### Try it
At the line with "Where should I", start transcribing; stop after the last line of the data below. Keep it exact and leave pictures out.

- - -

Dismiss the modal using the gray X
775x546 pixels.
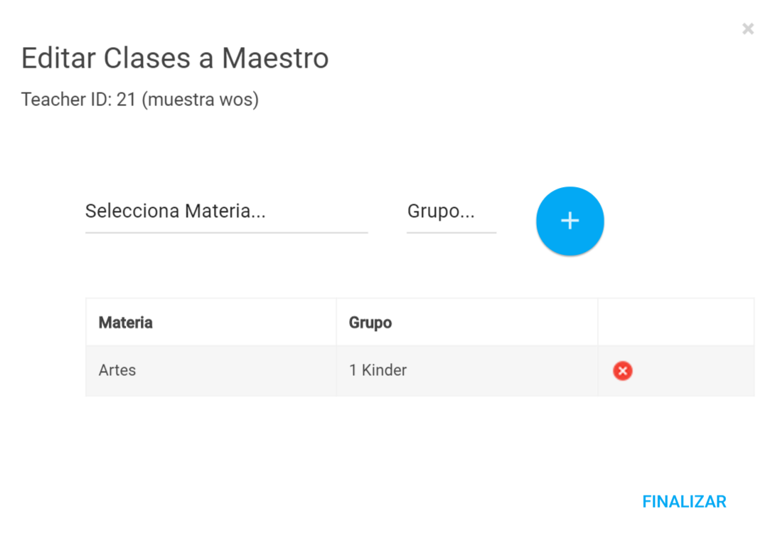click(748, 28)
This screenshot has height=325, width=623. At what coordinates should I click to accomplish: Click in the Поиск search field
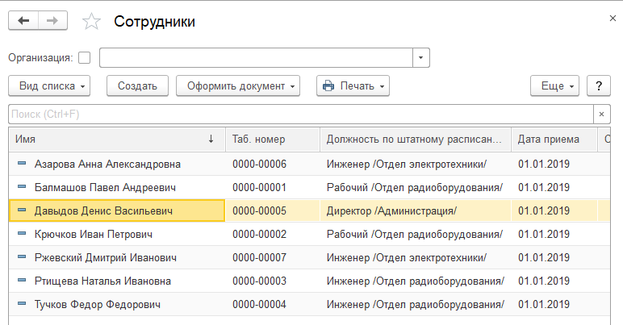pos(299,114)
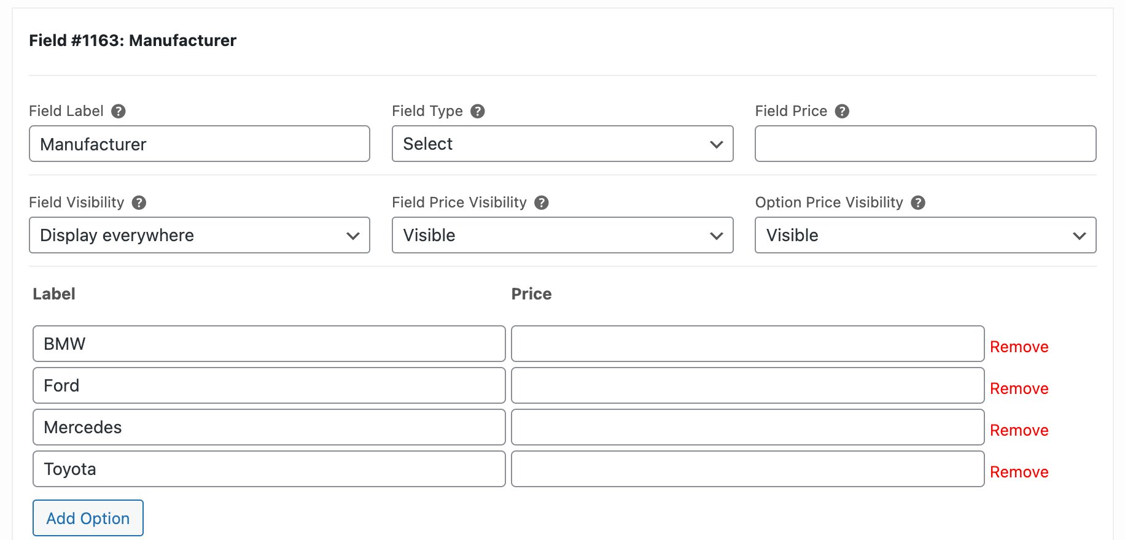Screen dimensions: 1125x540
Task: Click the help icon beside Field Type
Action: pos(477,111)
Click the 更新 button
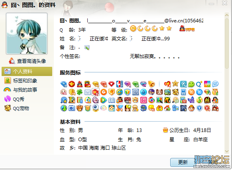Viewport: 232px width, 170px height. (183, 162)

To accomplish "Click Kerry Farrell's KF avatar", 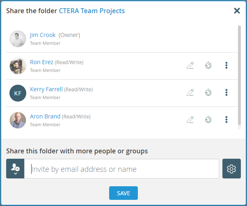I will (18, 93).
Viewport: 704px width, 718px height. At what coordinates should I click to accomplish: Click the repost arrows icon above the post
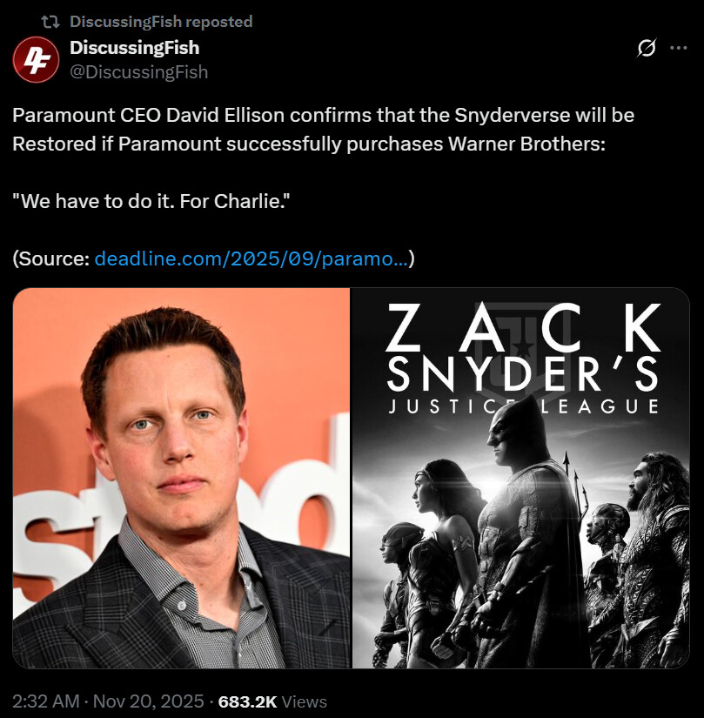50,22
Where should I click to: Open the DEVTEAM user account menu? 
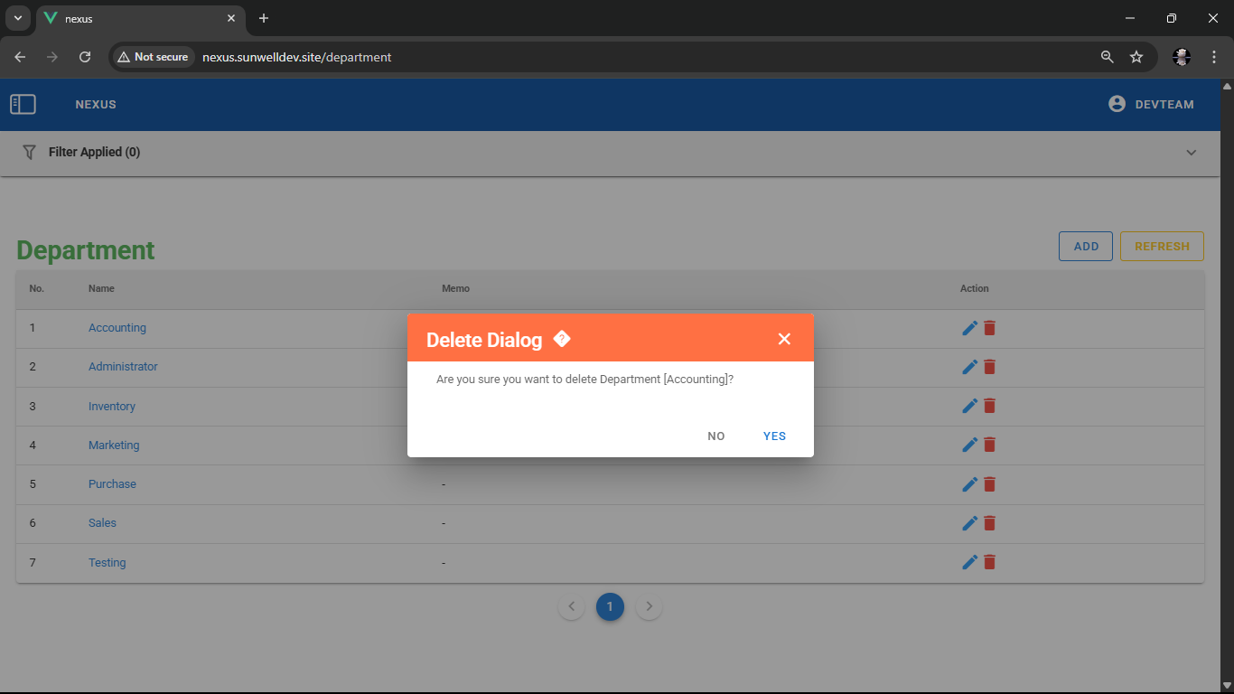pos(1151,105)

- - -

### Your response
Where should I click to: Open the DEVTEAM user account menu? 
pos(1151,105)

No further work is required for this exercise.